> TASK TO CARRY OUT: Every record must come back unchanged, apart from the pictures, which are dropped.

START DATA SECTION

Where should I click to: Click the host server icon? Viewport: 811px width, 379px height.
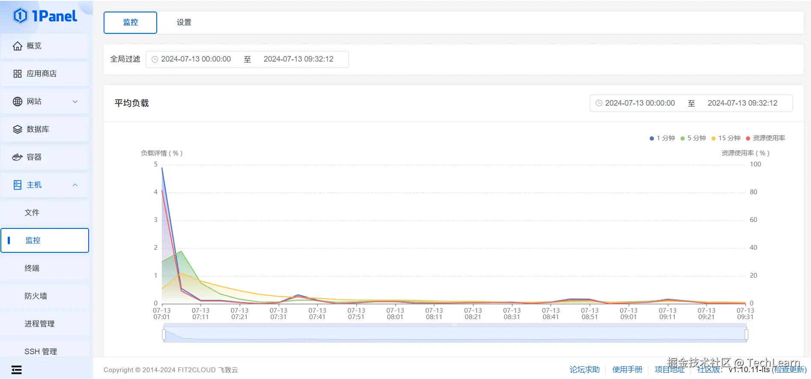[x=17, y=185]
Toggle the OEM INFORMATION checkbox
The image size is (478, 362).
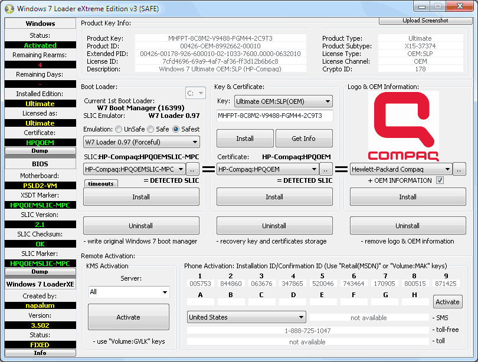click(440, 180)
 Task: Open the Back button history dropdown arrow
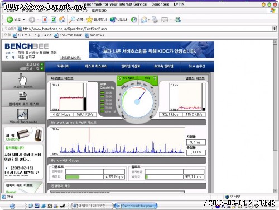point(24,20)
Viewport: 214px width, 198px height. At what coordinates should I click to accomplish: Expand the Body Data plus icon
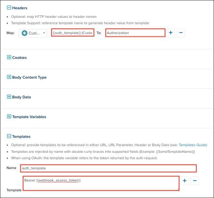9,97
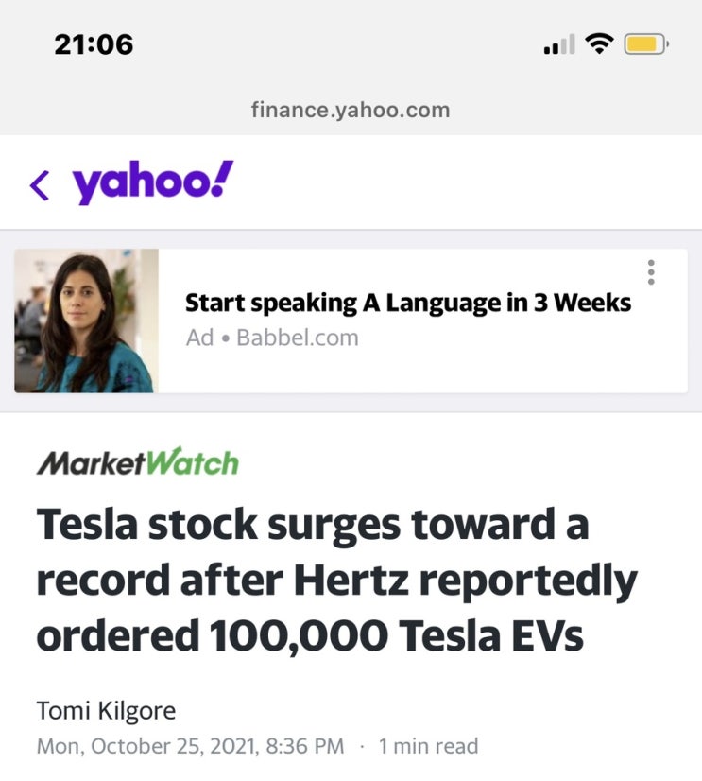This screenshot has height=781, width=702.
Task: Select the finance.yahoo.com address bar
Action: (x=351, y=110)
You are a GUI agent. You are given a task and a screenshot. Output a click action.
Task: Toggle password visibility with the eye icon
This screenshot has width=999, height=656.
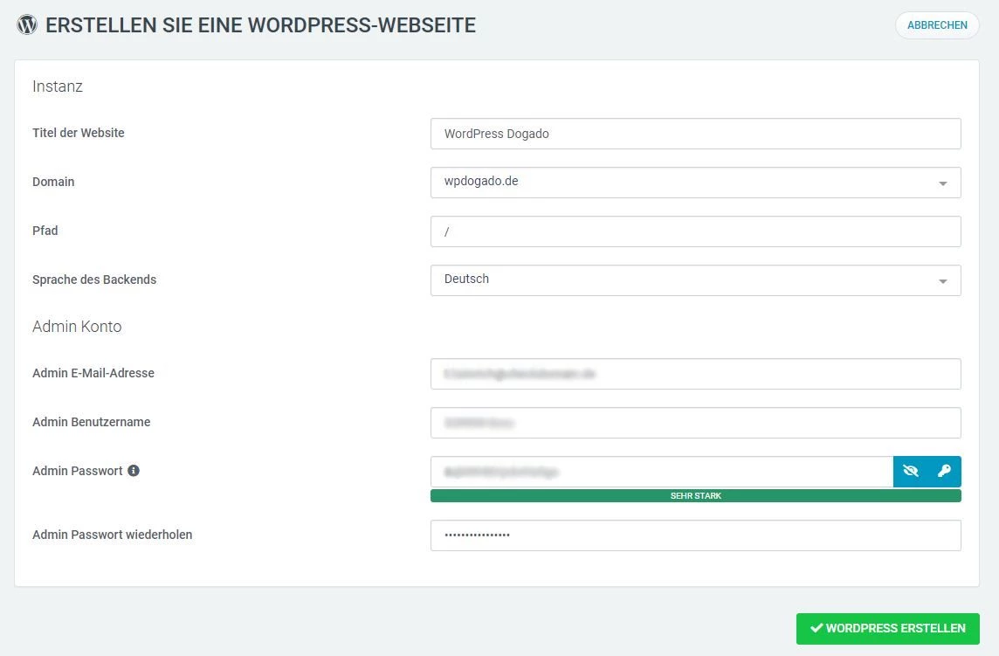pyautogui.click(x=911, y=472)
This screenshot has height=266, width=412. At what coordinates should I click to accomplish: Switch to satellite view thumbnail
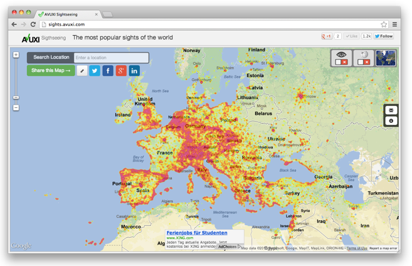tap(386, 58)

END DATA SECTION

> RESPONSE:
Where should I click to: Click the host server icon? Viewport: 811px width, 379px height.
[x=17, y=185]
Toggle the OEM INFORMATION checkbox
The image size is (478, 362).
click(440, 180)
 Task: Open the Back button history dropdown arrow
point(24,20)
Viewport: 214px width, 198px height. At what coordinates should I click to accomplish: Expand the Body Data plus icon
9,97
This screenshot has height=781, width=702.
Task: Select the finance.yahoo.com address bar
Action: (x=351, y=110)
You are a GUI agent. You are given a task and a screenshot. Output a click action.
Task: Toggle password visibility with the eye icon
This screenshot has width=999, height=656.
pyautogui.click(x=911, y=472)
This screenshot has height=266, width=412. At what coordinates should I click to accomplish: Switch to satellite view thumbnail
tap(386, 58)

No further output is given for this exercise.